Furthermore, the results of the ICICC study are in line with many other common cold studies which showed relatively small effects of treatment on symptom severity or duration. One example is the study by Barrett et al. on Echinacea which showed as well trends in the direction of benefit, amounting to an average half day reduction in the duration of a week-long cold, or an approximate 10 % reduction in overall severity. The authors concluded that “while these results do not allow us to reject the null hypothesis and confidently claim evidence-of-benefit, data are also insufficient to exclude the possibility of a clinically significant effect” [22].
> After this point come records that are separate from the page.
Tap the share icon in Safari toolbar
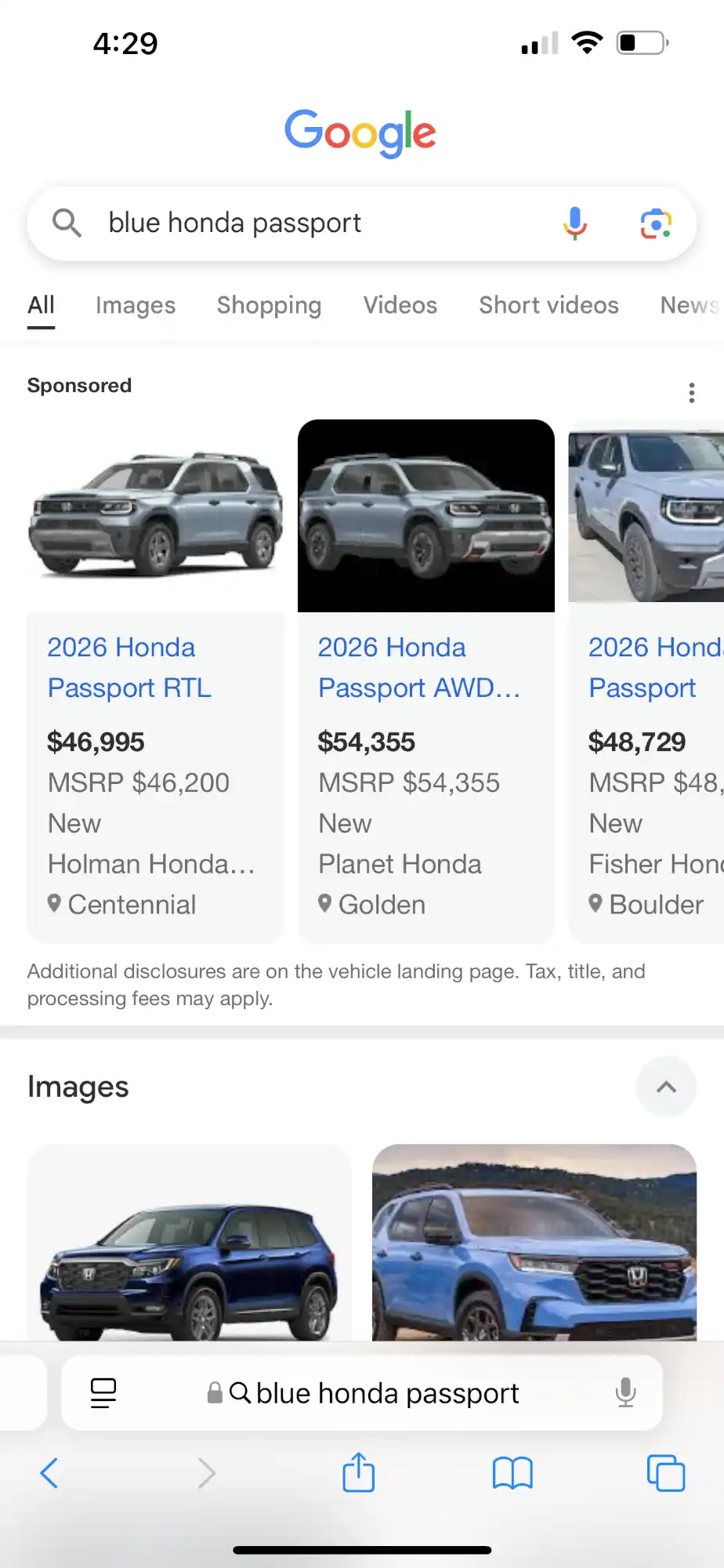724x1568 pixels. [x=358, y=1473]
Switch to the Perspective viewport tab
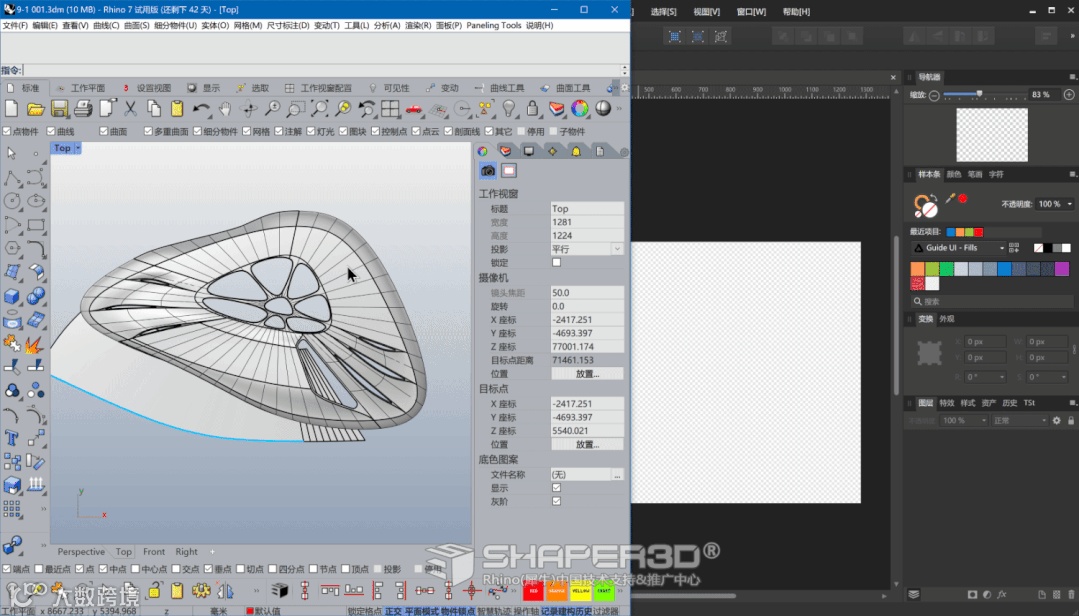 (81, 551)
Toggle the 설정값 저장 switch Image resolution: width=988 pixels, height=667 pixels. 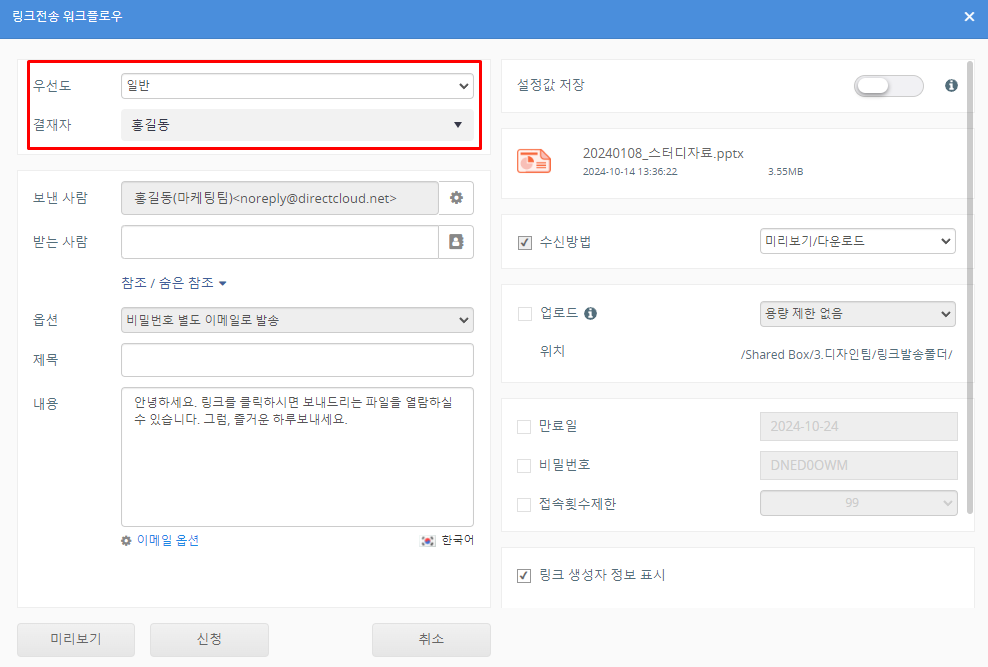[x=888, y=86]
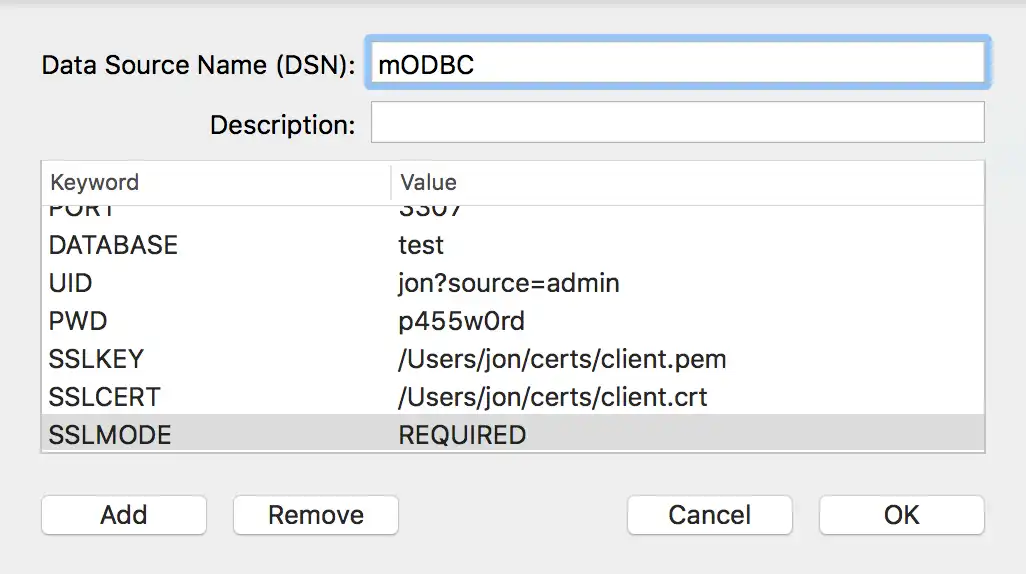Click the 'jon?source=admin' value cell
Screen dimensions: 1026x574
click(x=509, y=283)
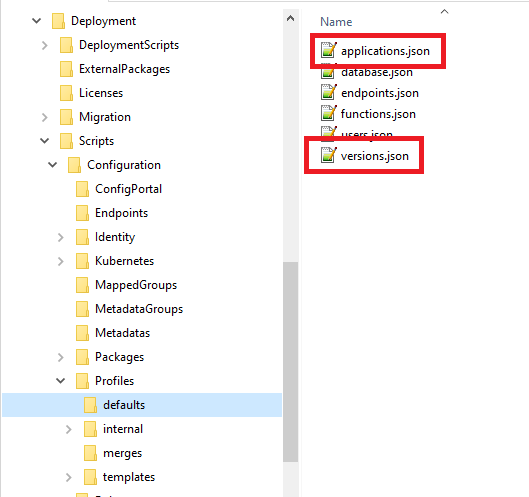
Task: Collapse the Scripts folder node
Action: pyautogui.click(x=45, y=141)
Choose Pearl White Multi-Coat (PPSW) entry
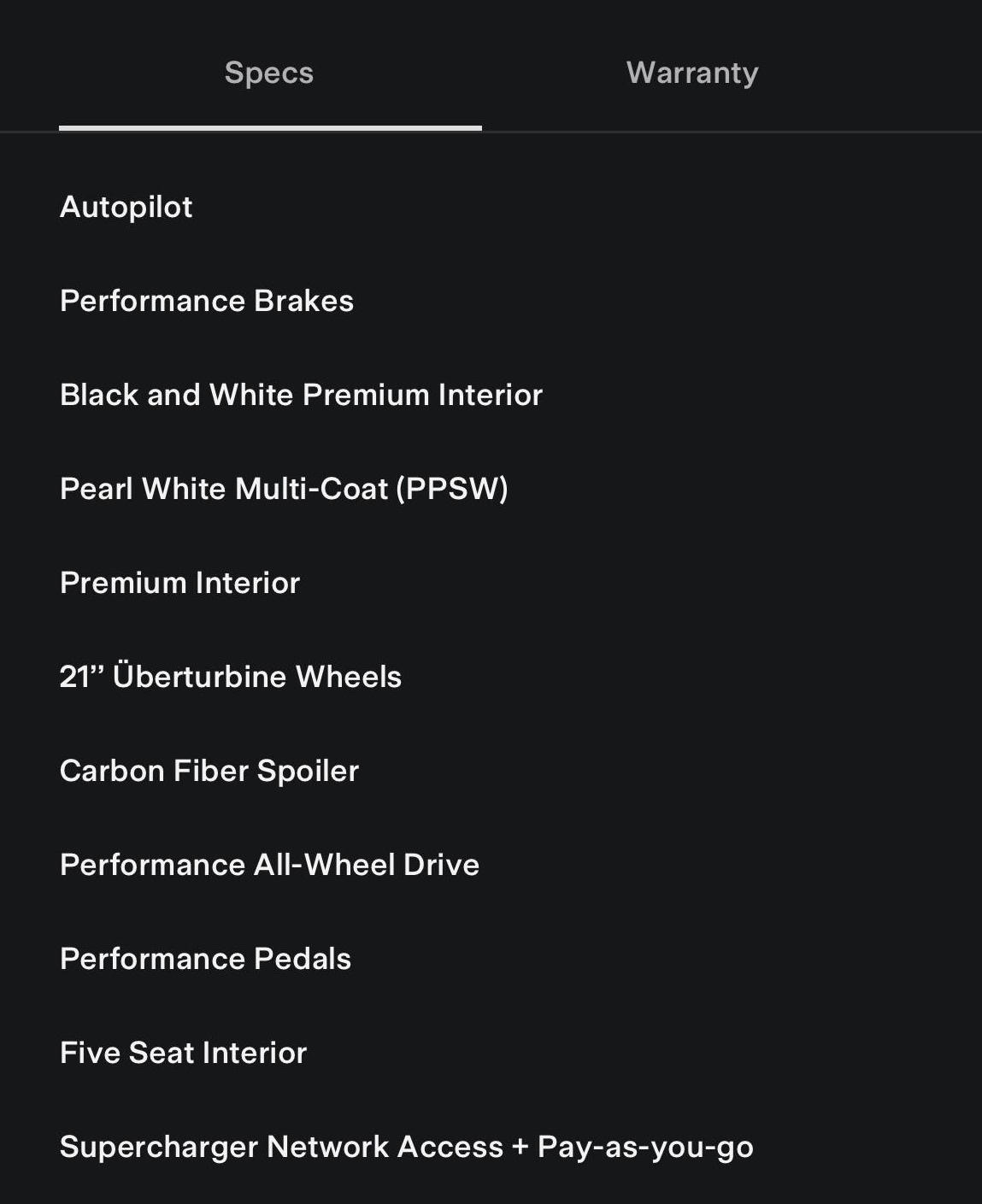The image size is (982, 1204). click(284, 489)
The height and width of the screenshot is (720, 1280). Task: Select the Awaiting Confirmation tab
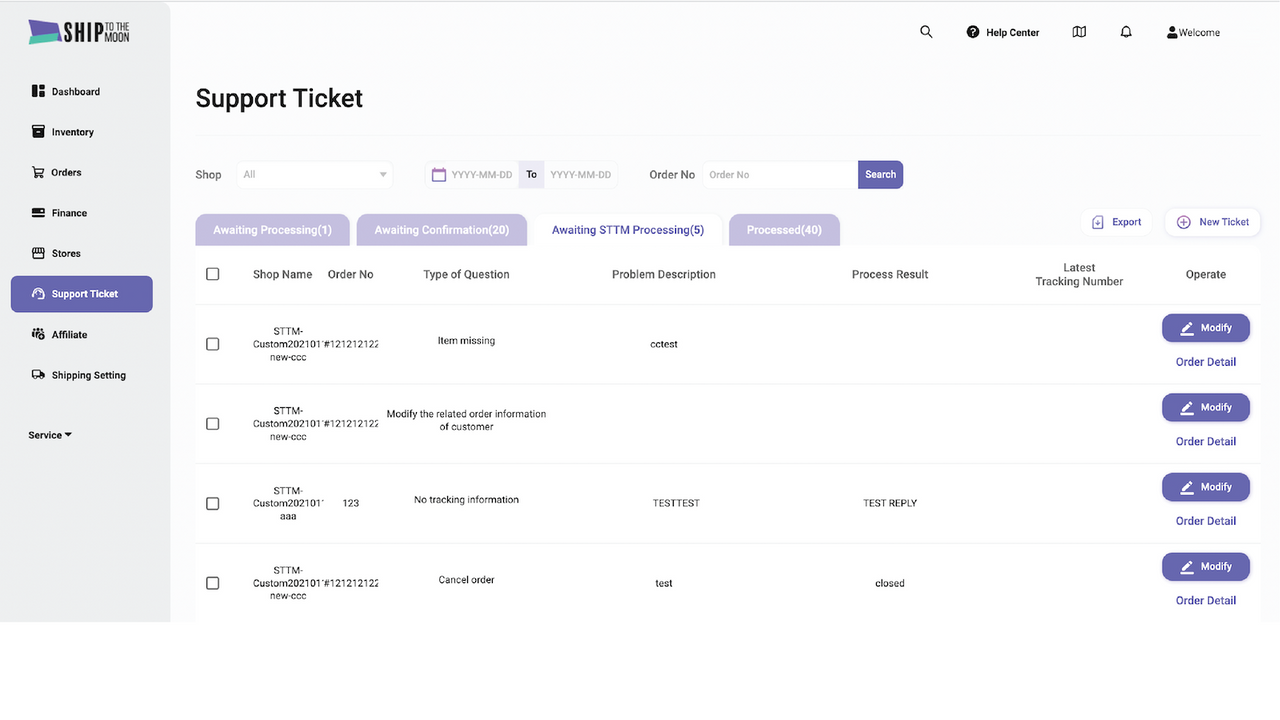(441, 229)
Although not addressed in the ICICC trial, I-C’s antiviral properties lead to speculation that its use might decrease cold transmission to patients’ family members and other social contacts.

Conclusions

Although the ICICC study failed to reach statistically significant outcomes for the primary and secondary endpoints, strong trends favouring treatment effect of I-C were observed. The primary and secondary endpoints consistently tended to be improved in the I-C spray group compared to the placebo group, with clinically relevant effect sizes, even though the population included patients with low baseline scores. Several rational and important exploratory analyses led to statistically significant and clinically relevant outcome differences. Unfortunately, the relatively low numbers of subjects with demonstrated viral infection limited study conclusions. Nonetheless, the outcome of the ICICC study is supported by previous evidence of I-C’s in vitro antiviral activity and symptom and viral reduction in prior cold studies. The ICICC trial’s outcome supports I-C spray as representing a potentially useful treatment option for the common cold. Trial results show it to be safe, well-tolerated, and minimally invasive, as well as suggesting efficacy.